Data provided below:

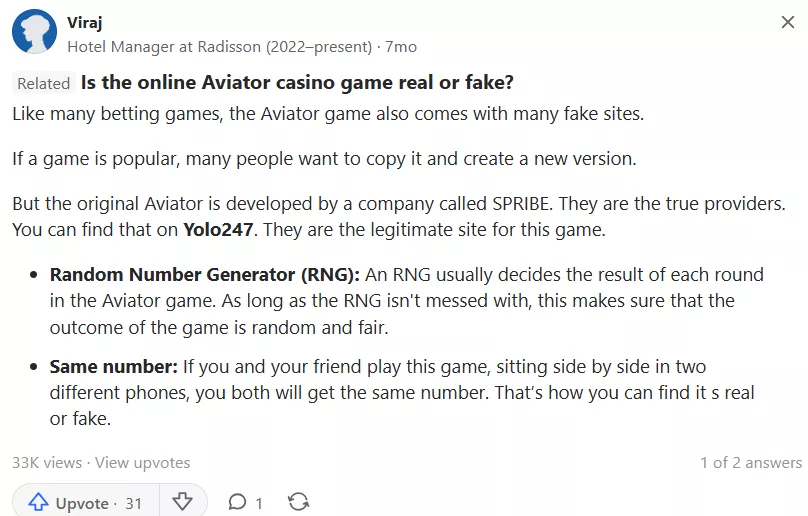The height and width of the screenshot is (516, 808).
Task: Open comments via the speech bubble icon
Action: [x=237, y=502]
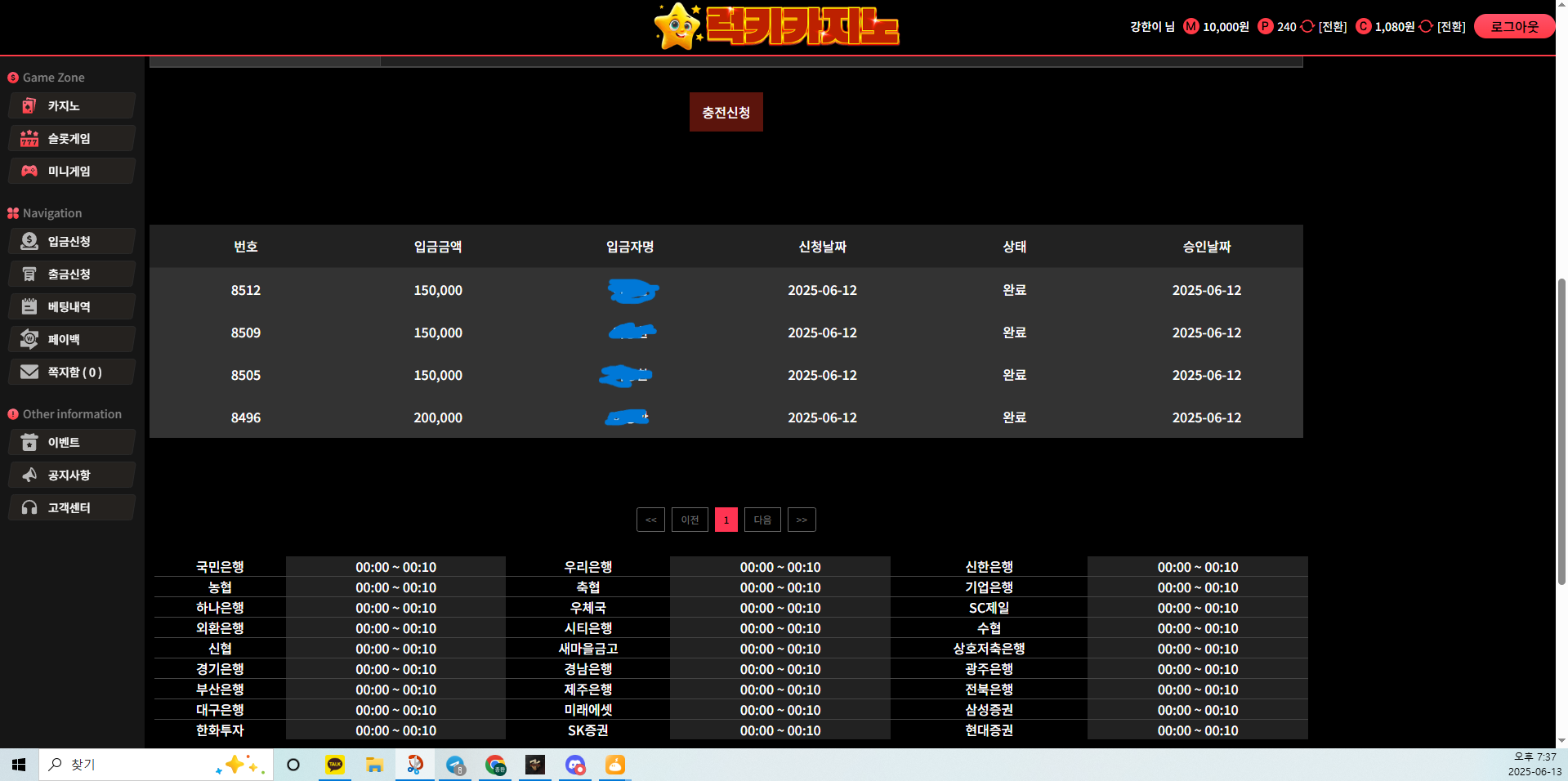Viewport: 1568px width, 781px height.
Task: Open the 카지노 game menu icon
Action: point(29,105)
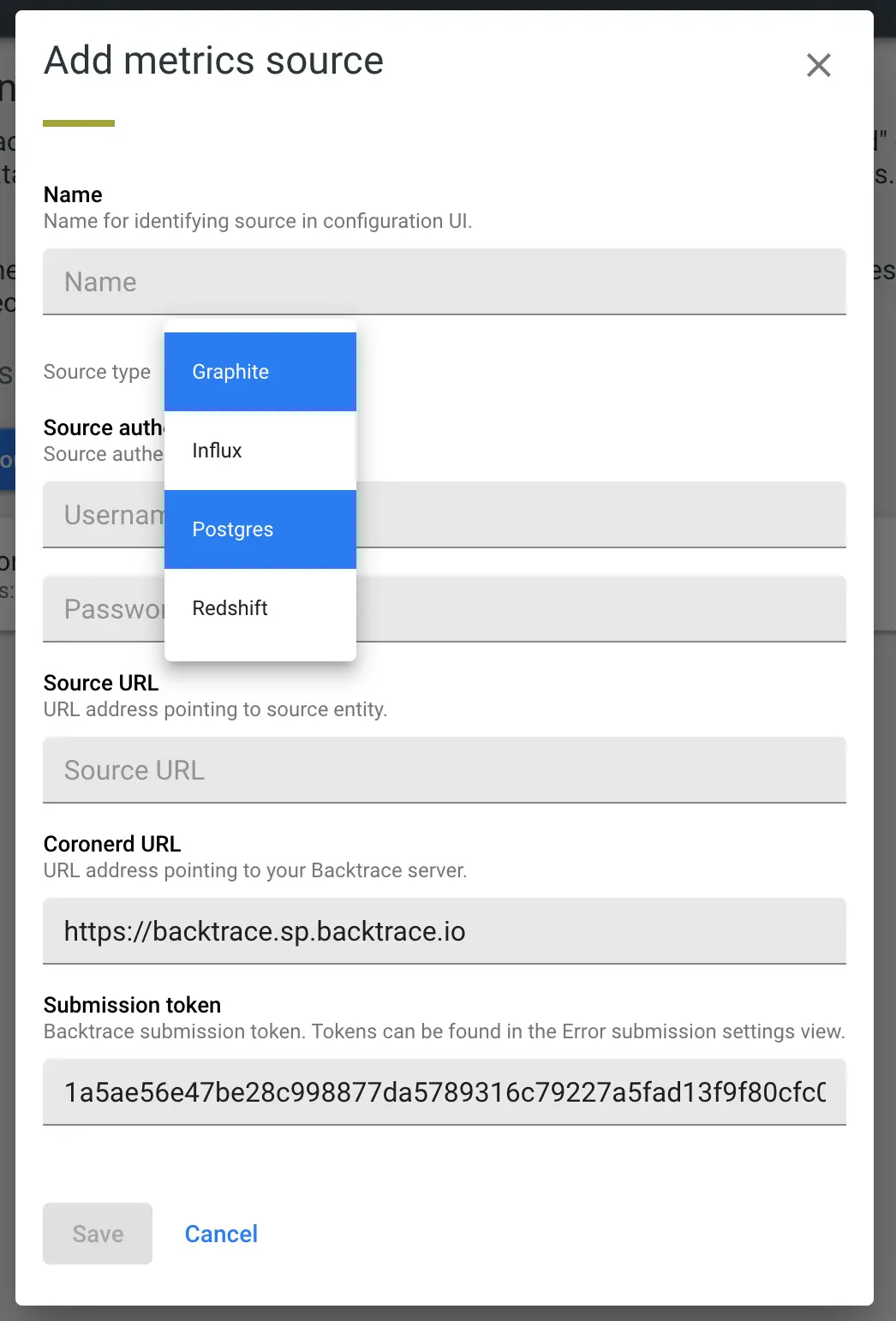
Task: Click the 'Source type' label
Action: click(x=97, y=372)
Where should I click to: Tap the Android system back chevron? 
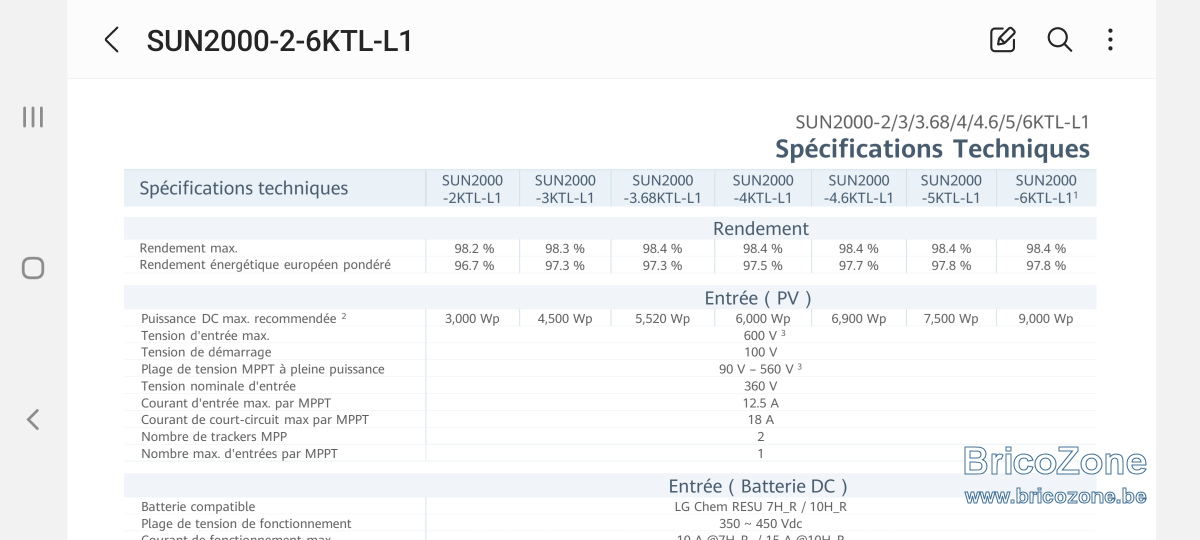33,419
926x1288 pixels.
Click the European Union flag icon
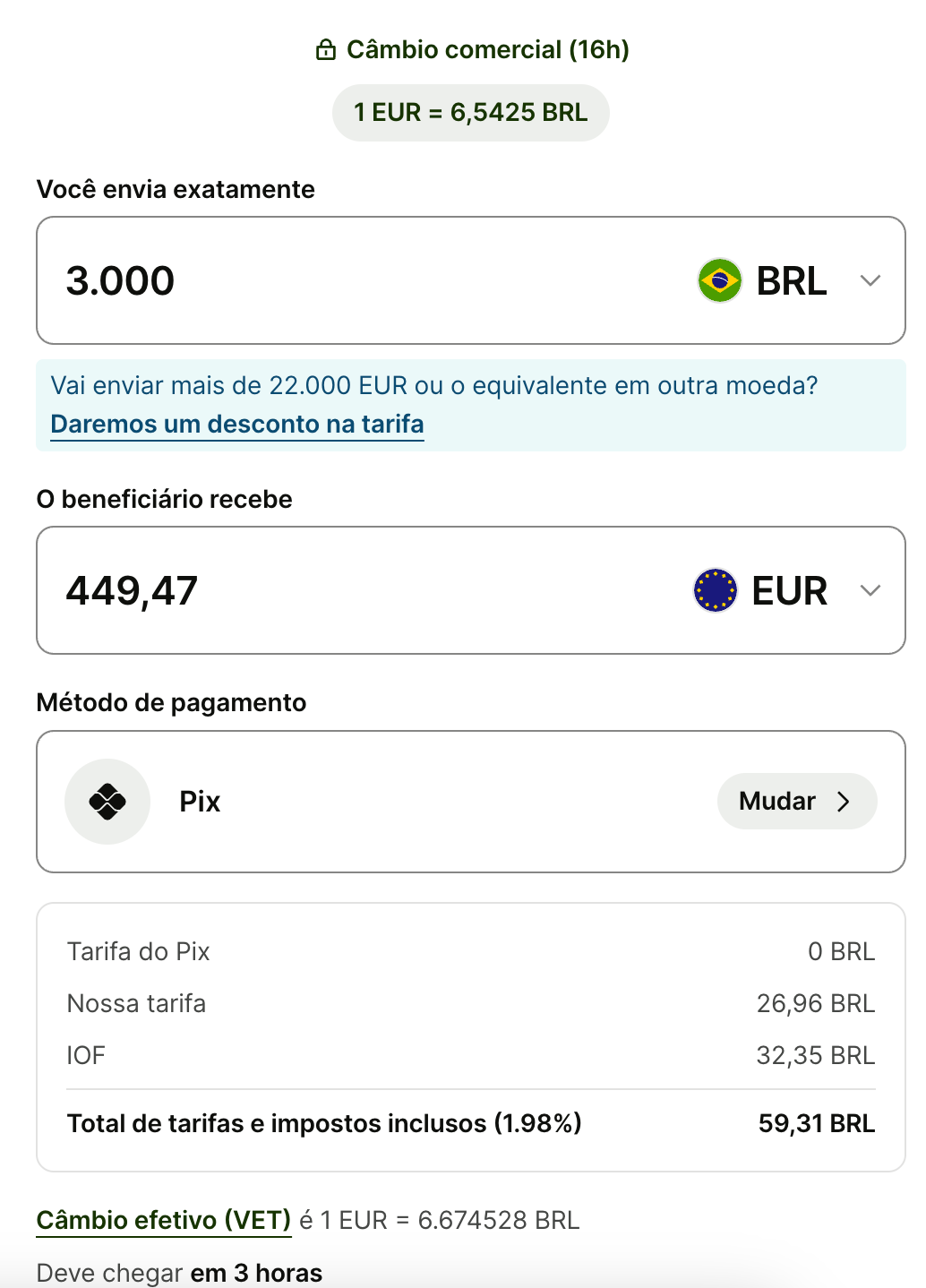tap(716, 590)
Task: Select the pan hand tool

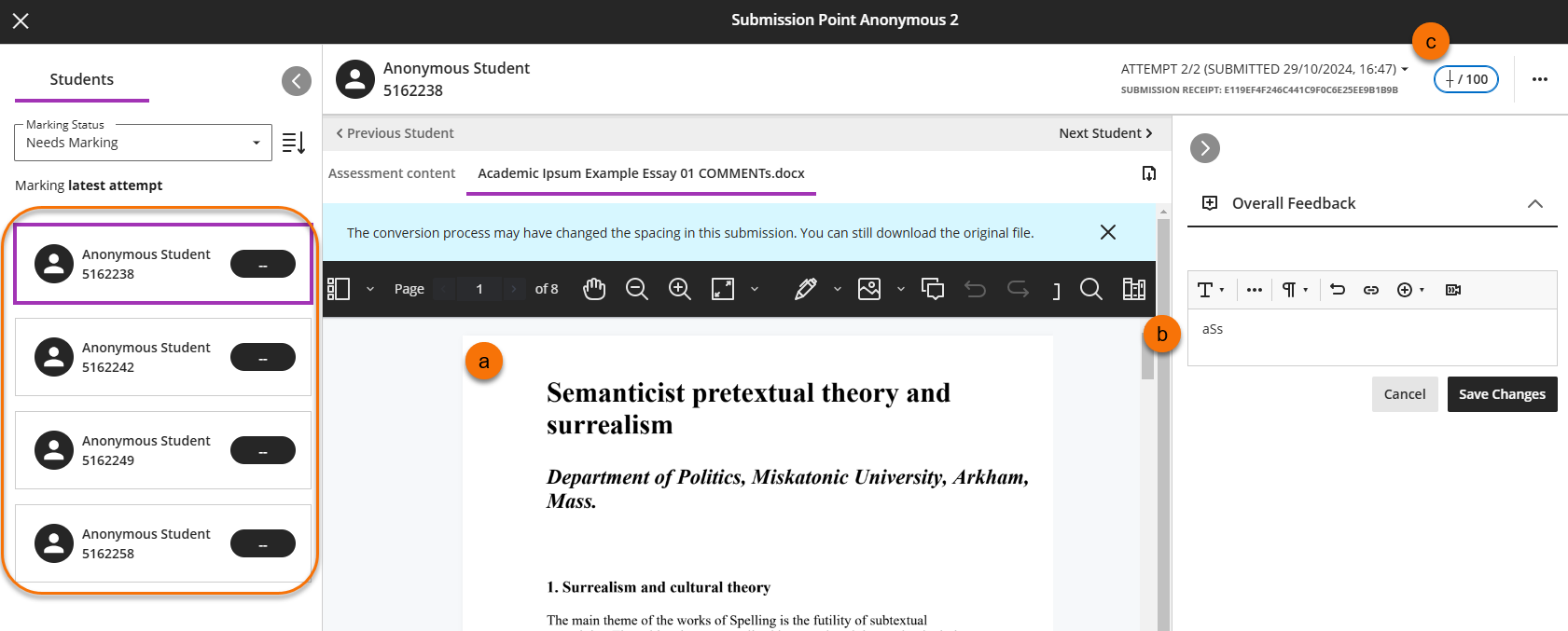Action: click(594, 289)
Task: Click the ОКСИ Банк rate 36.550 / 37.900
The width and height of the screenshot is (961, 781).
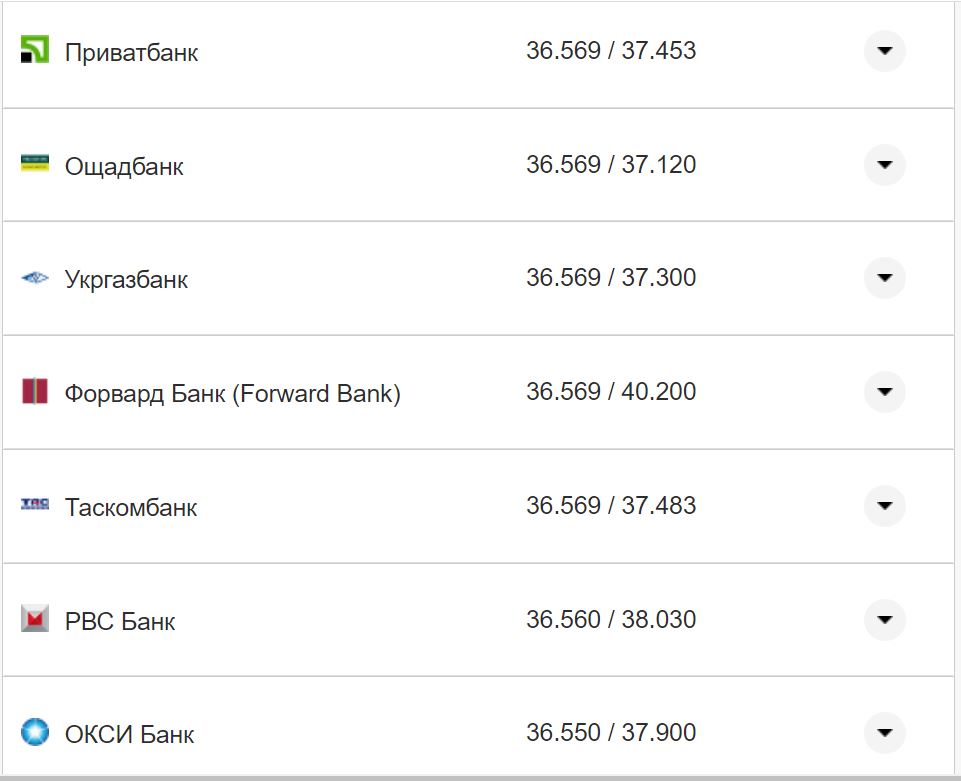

End of Data provided.

**Problem statement**.
The lines to be quoted run from the line containing "926x1288 pixels." through the end of the entries above, both included; quote them exactly and leave out any pictures.

**Result of the exercise**.
926x1288 pixels.
Click the European Union flag icon
tap(716, 590)
Task: Select the pan hand tool

Action: click(594, 289)
Task: Click the ОКСИ Банк rate 36.550 / 37.900
The width and height of the screenshot is (961, 781).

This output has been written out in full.